Editing molecules

Introduction

The classes ccdc.molecule.Atom, ccdc.molecule.Bond and ccdc.molecule.Molecule all support editing of their attributes. This enables both de novo creation of new molecules and modification of existing molecules. Let us firstly exemplify this by changing ‘AABHTZ’ into something unrecognisable.

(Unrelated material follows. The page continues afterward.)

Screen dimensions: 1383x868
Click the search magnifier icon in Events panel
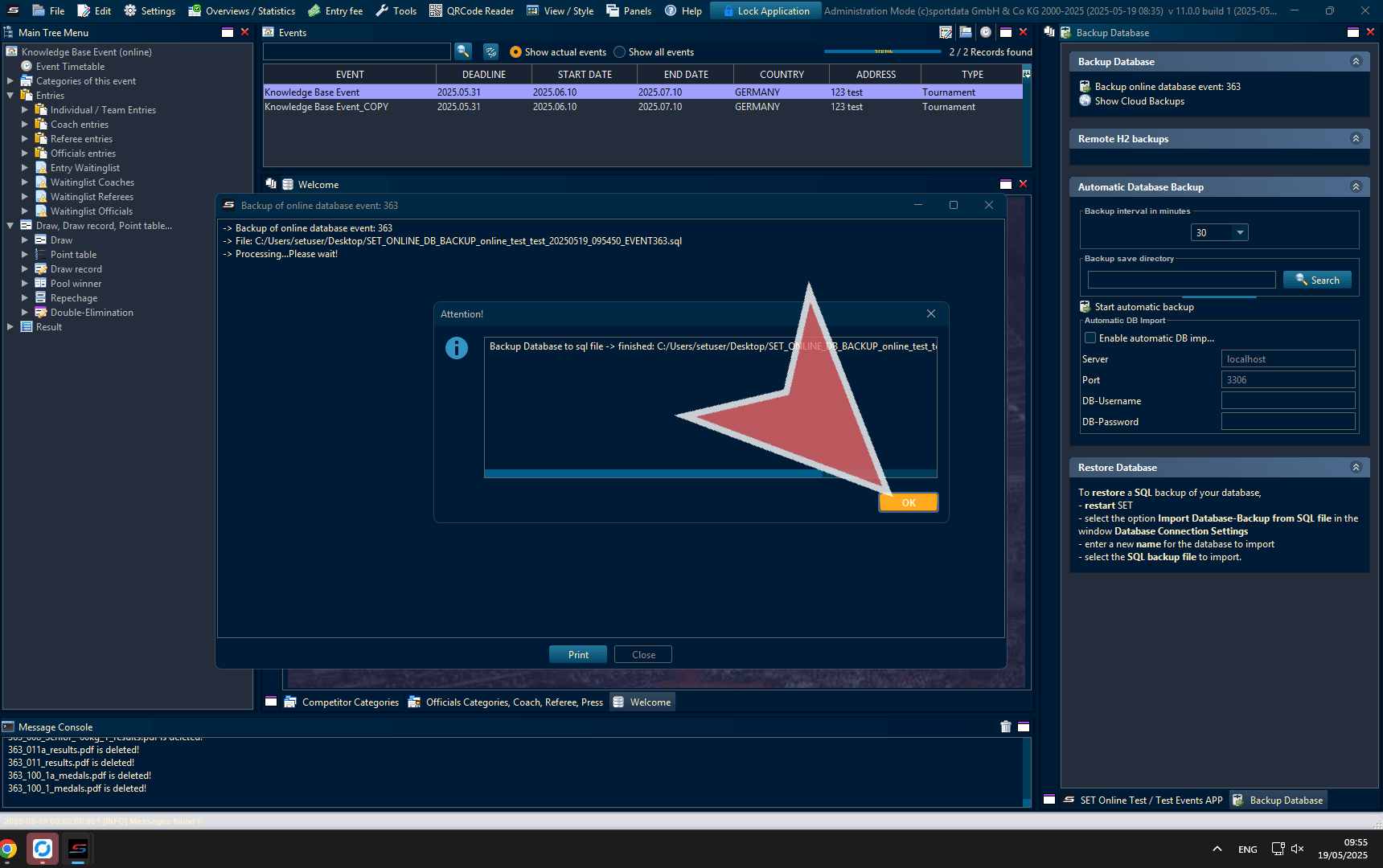click(463, 51)
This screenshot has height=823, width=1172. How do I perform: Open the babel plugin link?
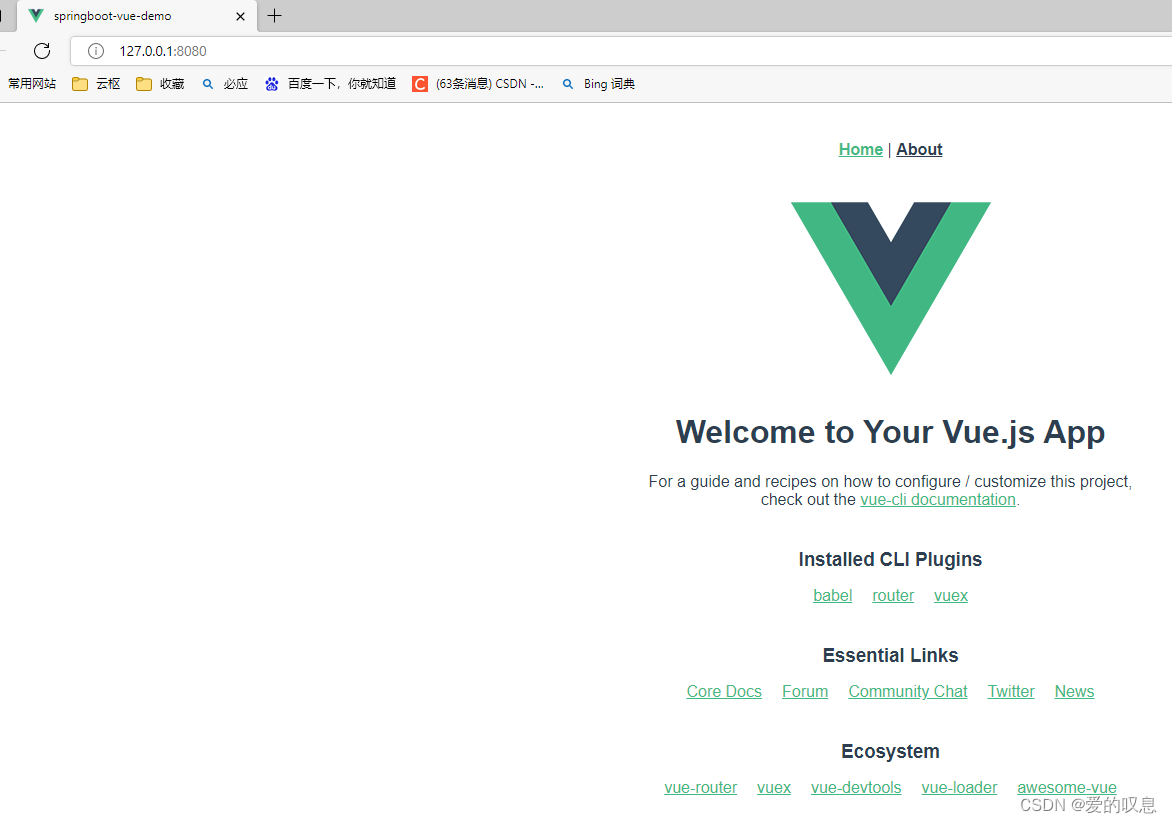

We must import the ccdc.io module to get access to the CSD, and read in ‘AABHTZ’:

>>> from ccdc import io
>>> csd = io.MoleculeReader('csd')
>>> aabhtz = csd.molecule('AABHTZ')

Atom editing

Now we can change atom types, for example change the chlorine atoms to another halogen:

>>> for a in aabhtz.atoms:
...     if a.atomic_symbol == 'Cl':
...         a.atomic_symbol = 'Br'

Equivalently we could have changed the atoms’ atomic_number:

>>> for a in aabhtz.atoms:
...     if a.atomic_number == 17:
...         a.atomic_number = 35

These atoms now have inappropriate labels:

>>> print(', '.join(a.label for a in aabhtz.atoms if a.atomic_symbol == 'Br'))
Cl1, Cl2

which we can change:

>>> for i, a in enumerate(aabhtz.atoms):
...     if a.atomic_symbol == 'Br':
...         a.label = 'Br%d' % (i+1)
>>> print(', '.join(a.label for a in aabhtz.atoms if a.atomic_symbol == 'Br'))
Br1, Br2

Other attributes of the atoms can be changed, for example, ccdc.molecule.Atom.formal_charge, ccdc.molecule.Atom.coordinates for those who wish to set the formal charges and coordinates, respectively, of atoms explicitly.

Bond editing

The type of a bond may be changed, using either a string representation, an integer or a ccdc.molecule.Bond.BondType. Let us change the double bonded oxygens to acids:

>>> for b in aabhtz.bonds:
...     if 'O' in [a.atomic_symbol for a in b.atoms]:
...         b.bond_type = 'Single'

It is important to now make sure hydrogens are added appropriately:

>>> aabhtz.add_hydrogens()

Molecule editing

Molecules may be constructed from scratch, or an existing molecule edited.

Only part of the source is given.